The county had begun looking into the legalities of such efforts since all construction on the levees must receive prior approval by the International Boundary and Water Commission, which maintains authority over the levee system.
However, a spokesperson for the IBWC said, as of Friday, the commission had not received any requests from local entities seeking to repair the levees themselves, adding that any such request would be reviewed and would need to abide by IBWC design standards.
“As standard practice, any work that is done on the U.S. IBWC levees does need to satisfy our design criteria for the levees,” said Sally Spener, U.S. Secretary of the IBWC.
“They’re engineered to provide flood protection to FEMA standards and they need to meet those requirements, as well as other IBWC requirements,” she said.
Among the federal lawmakers who began pressing the urgency of the levee situation was U.S. Rep. Vicente Gonzalez, D-McAllen, who on Wednesday sent a letter to the White House seeking a meeting with the president over the issue.
Gonzalez responded to the DHS announcement by saying he was pleased the administration had taken such quick action to begin remedying the broken levees.
“It’s imperative that these structures are fixed prior to hurricane season. Anything less is unacceptable,” Gonzalez said in a statement.
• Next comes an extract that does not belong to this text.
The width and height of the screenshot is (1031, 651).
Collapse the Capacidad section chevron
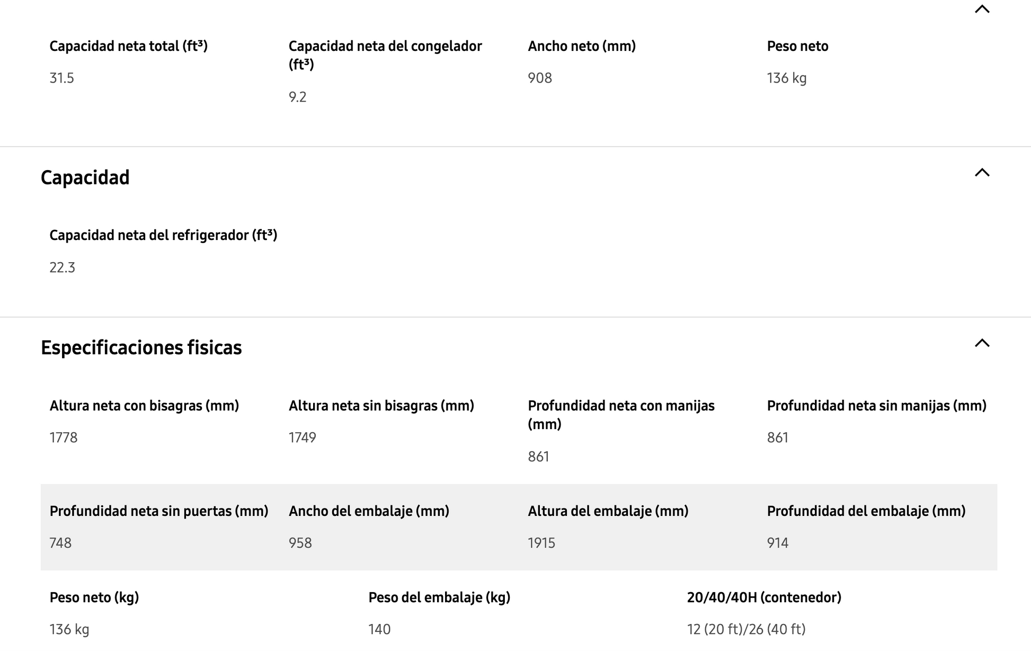point(982,173)
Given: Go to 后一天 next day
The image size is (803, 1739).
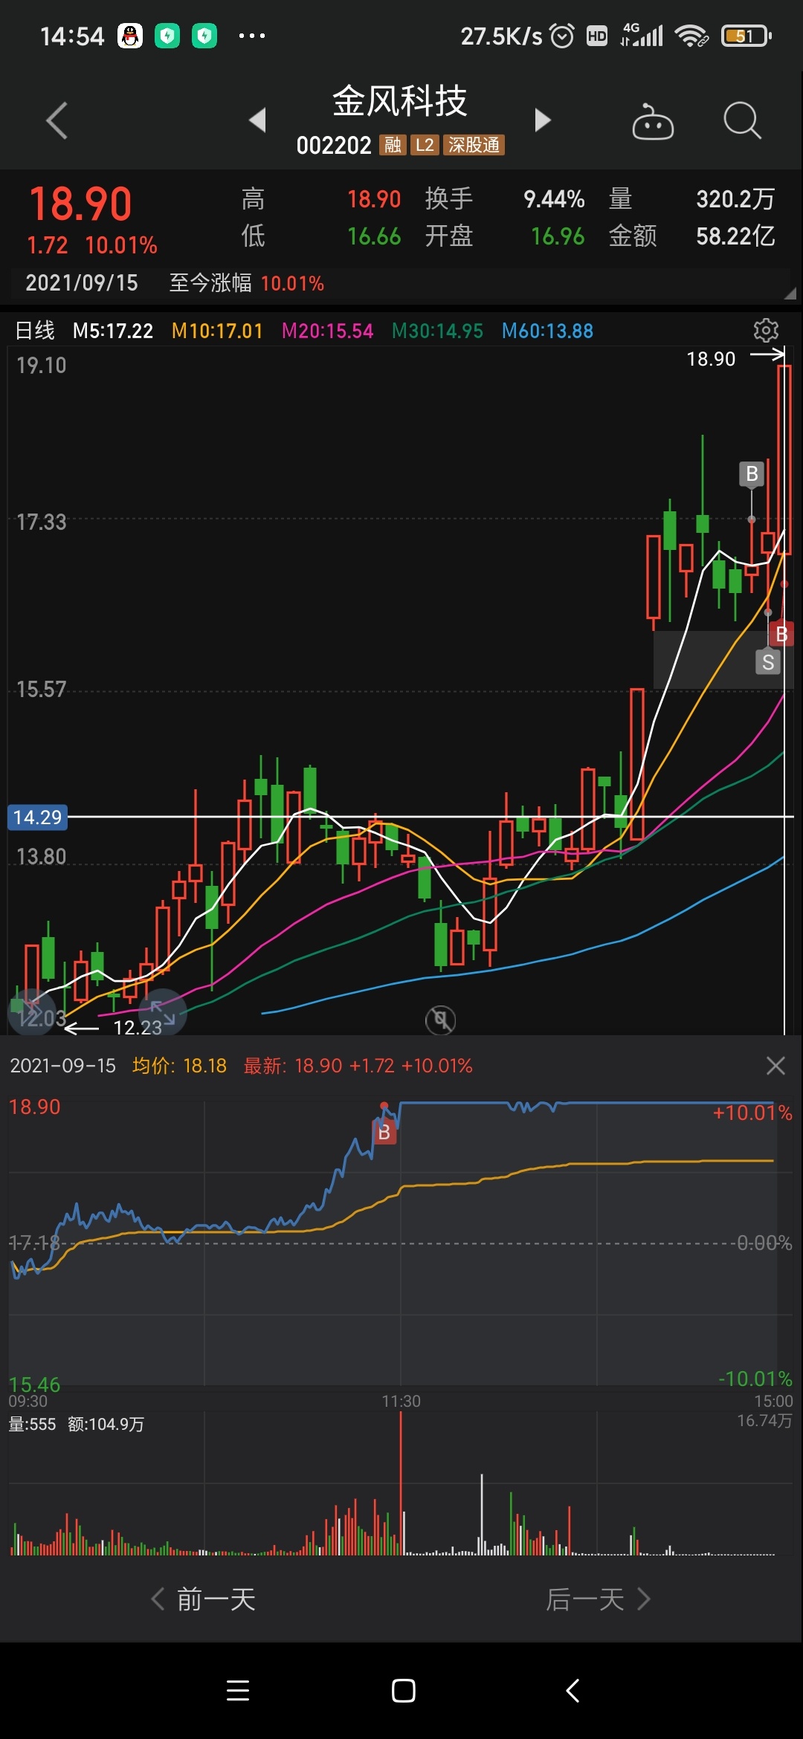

But it remains unclear whether that June 1 deadline will be feasible.
DHS said it is still working on a plan to address the damaged levees, and The Monitor is awaiting a response to questions regarding such repairs — including timelines, costs and funding.
But Spener, of the IBWC, offered some hint of the scope of the repairs.
“Our engineers have been coordinating with officials from the U.S. Army Corps of Engineers and U.S. Customs and Border Protection for weeks on this matter,” Spener said. “And we have reiterated the importance for providing flood protection to the local community prior to hurricane season, which of course begins June 1.”
While construction on the border wall was still active, the IBWC required contractors to have emergency plans in place should a storm head toward the Valley. Similarly, the USACE must also maintain plans for what Spener termed “emergency flood protection.”
“We have always reiterated the responsibility of the U.S. Army Corps of Engineers and U.S. Customs and Border Protection to provide emergency flood protection for any areas where border wall construction has affected the integrity of our flood control levees,” Spener said.
“Part of our discussion is the emergency flood protection as well as the repairs that need to be made for the long term,” she added, indicating some fixes that are part of emergency plans are meant to be temporary.
Whether the levee repairs soon to be undertaken by DHS will involve short-term solutions or long-term ones remains to be seen. Spener deferred additional questions to DHS, CBP and USACE.